Une consommation en hausse malgré les risques
Entre 2002 et 2017, l’utilisation de marijuana pendant la grossesse a plus que doublé aux États-Unis, selon des données du National Institute on Drug Abuse. Près de 450 000 femmes enceintes ont été suivies, révélant que la majorité des consommations ont lieu durant le premier trimestre, souvent à des fins récréatives. En France, bien que les chiffres précis manquent, les professionnels de santé observent une tendance similaire, liée à la banalisation de cette substance.
Des messages sanitaires contradictoires
« Les futures mères reçoivent des informations contradictoires sur les risques du cannabis, en partie à cause de la légalisation croissante et du manque de formation des soignants », souligne le Dr Lo. Cette confusion persiste malgré des conséquences comparables à celles de l’alcool ou du tabac. Le syndrome d’alcoolisation fœtale, les malformations liées aux opioïdes ou les troubles du développement causés par le tabagisme sont pourtant largement documentés. « Sans essais cliniques randomisés – éthiquement impossibles –, nous dépendons des déclarations des patientes, ce qui rend l’évaluation plus complexe », ajoute Brianna Moore, épidémiologiste à l’université du Colorado.
Des conséquences à long terme pour l’enfant
Outre les complications lors de la naissance, l’exposition prénatale au THC aurait des répercussions durables. Une étude de 2020 indique que les enfants concernés présentent davantage de troubles de l’attention, de problèmes de sommeil et de comportements psychotiques. Selon les Centres pour le contrôle et la prévention des maladies (CDC), les risques de dépression, d’anxiété sociale ou de schizophrénie augmentent à l’adolescence. « Le THC affecte le système nerveux en formation, avec des effets irréversibles », résume le Dr Lo.

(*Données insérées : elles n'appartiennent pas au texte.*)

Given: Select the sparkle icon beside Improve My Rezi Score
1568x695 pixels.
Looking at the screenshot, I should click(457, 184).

Agir pour une prévention claire et efficace
Face à ces enjeux, les chercheurs plaident pour un renforcement des campagnes d’information. « Les professionnels doivent être mieux formés pour conseiller les patientes, en s’appuyant sur des données actualisées », insiste le Dr Lo. Des guides pratiques à destination des soignants sont en cours de rédaction pour harmoniser les messages. Parallèlement, les études se multiplient pour affiner les connaissances, notamment sur les produits à forte teneur en THC, largement dominants sur le marché actuel.

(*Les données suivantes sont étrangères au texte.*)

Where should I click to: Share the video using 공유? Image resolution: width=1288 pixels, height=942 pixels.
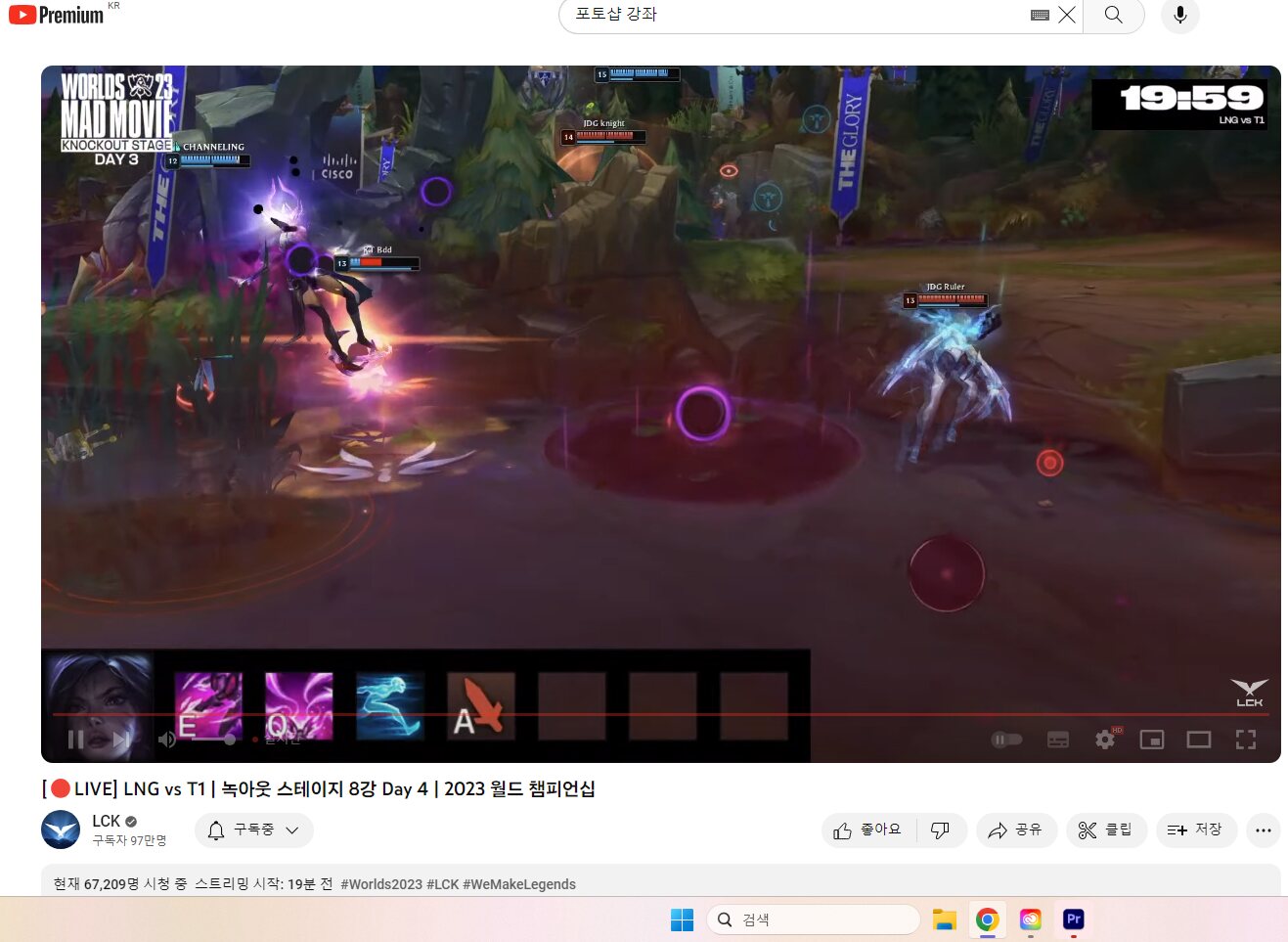(1016, 830)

Un environnement scientifique en évolution rapide
Les premières recherches sur le cannabis, menées dans les années 1980, portaient sur des produits moins concentrés en THC. Aujourd’hui, la marijuana à forte puissance remet en question les enjeux sanitaires. « La science doit rattraper son retard », estime Brianna Moore. Les récentes découvertes associent également le cannabis à des risques cardiovasculaires (AVC, crises cardiaques) ou digestifs (vomissements incontrôlables), notamment chez les consommateurs réguliers.
En l’absence de preuves définitives quant à un seuil de consommation sans danger, les experts recommandent de ne pas consommer de cannabis durant la grossesse. « Aucune forme de THC n’est sûre pour le fœtus », conclut le Dr Lo. Alors que les mentalités évoluent et que les législations s’assouplissent, la protection de la santé périnatale reste un impératif.